* start *

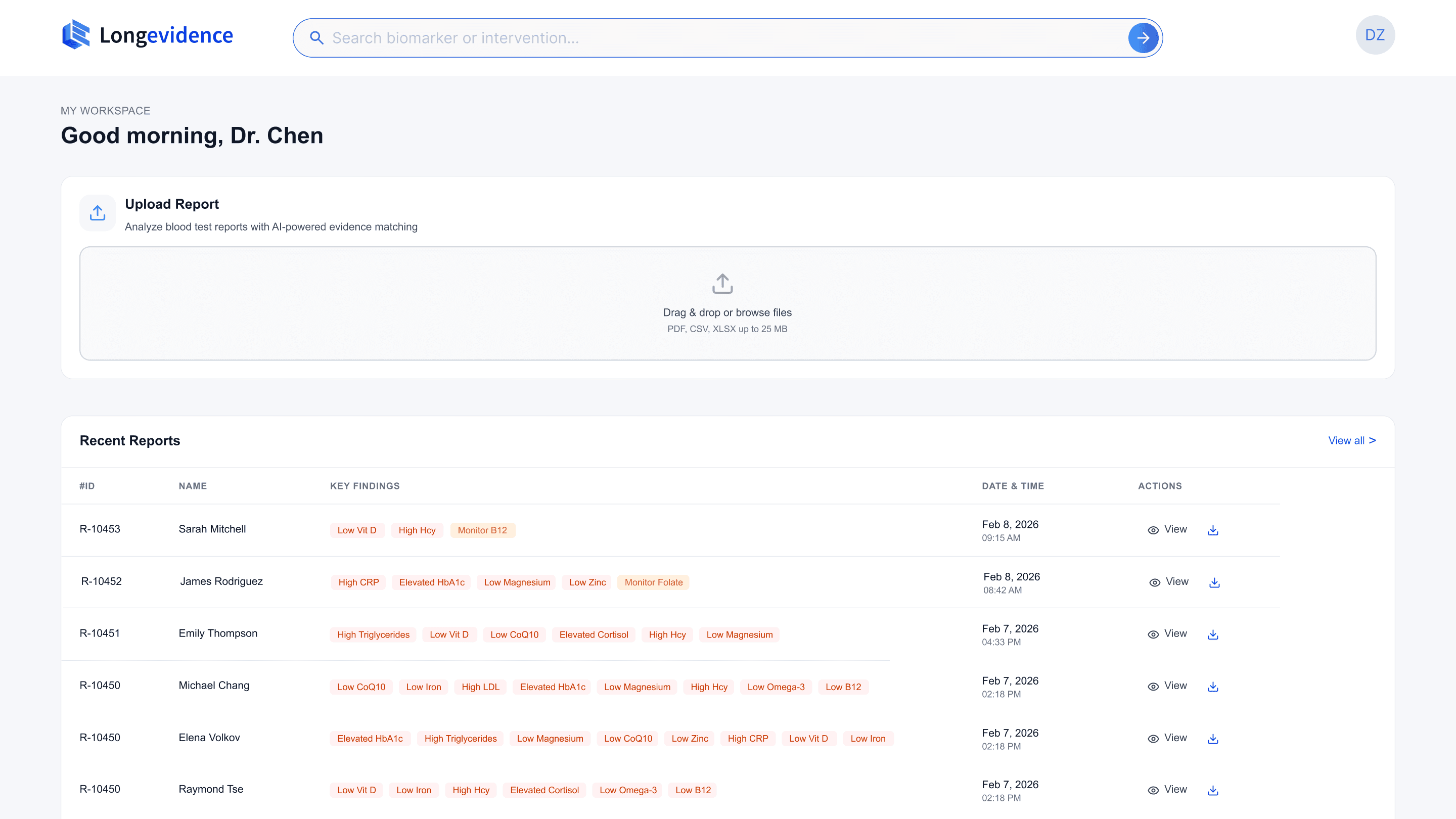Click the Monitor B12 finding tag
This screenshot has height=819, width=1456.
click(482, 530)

* end *
* start *

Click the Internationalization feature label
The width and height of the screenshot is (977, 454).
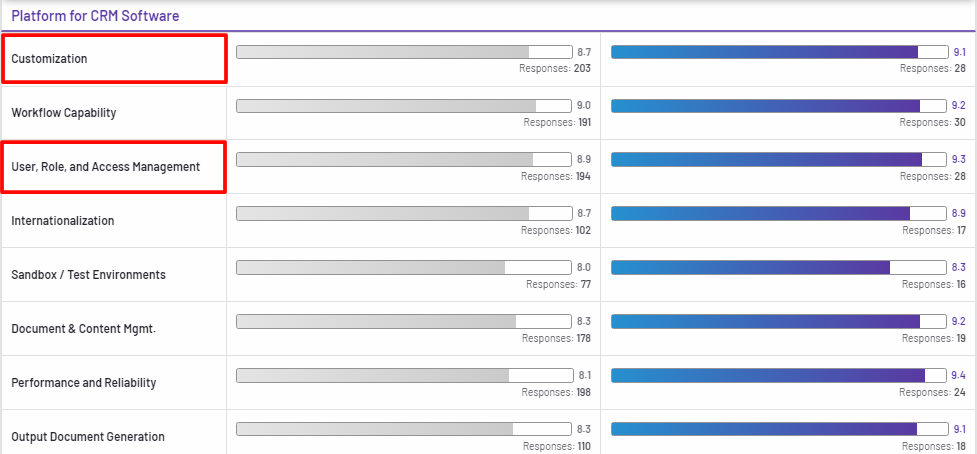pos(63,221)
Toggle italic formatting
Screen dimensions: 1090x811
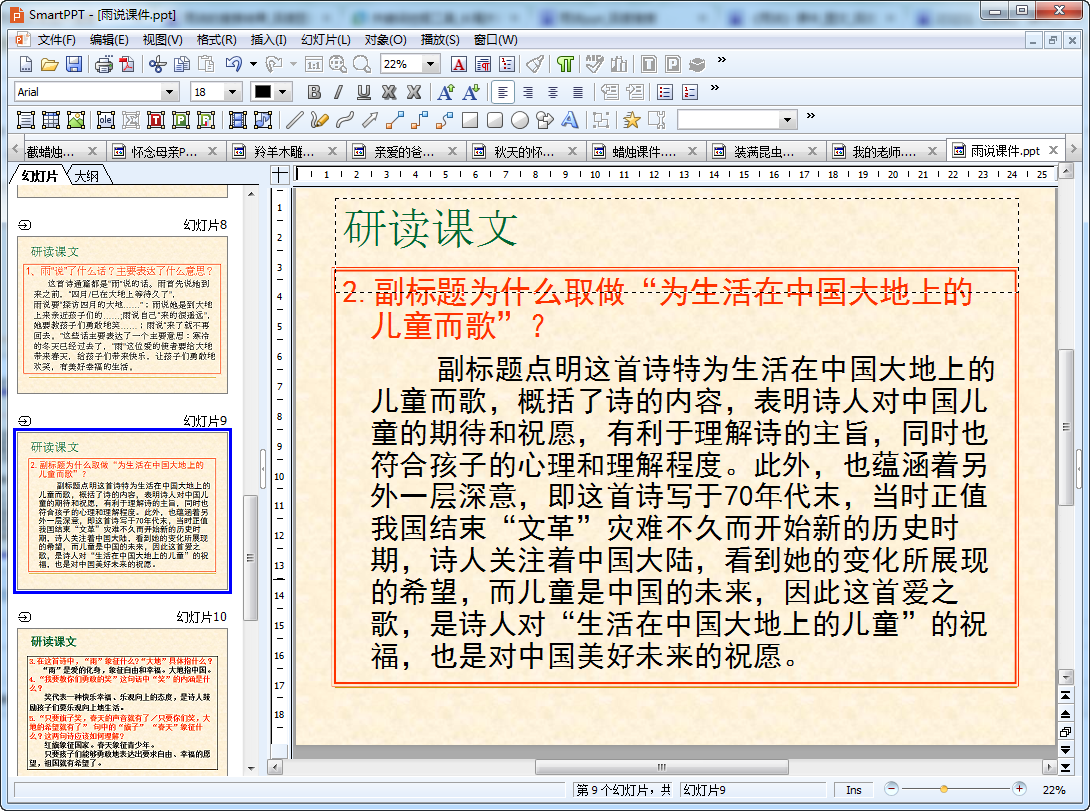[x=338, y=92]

* end *

- WHAT IS EXPECTED -
Reproduce word for word the part of the items that opens with the line containing "Toggle italic formatting" and closes with the line containing "[x=338, y=92]", leaving the pictures out of your answer.

- FULL OUTPUT -
Toggle italic formatting
Screen dimensions: 1090x811
[x=338, y=92]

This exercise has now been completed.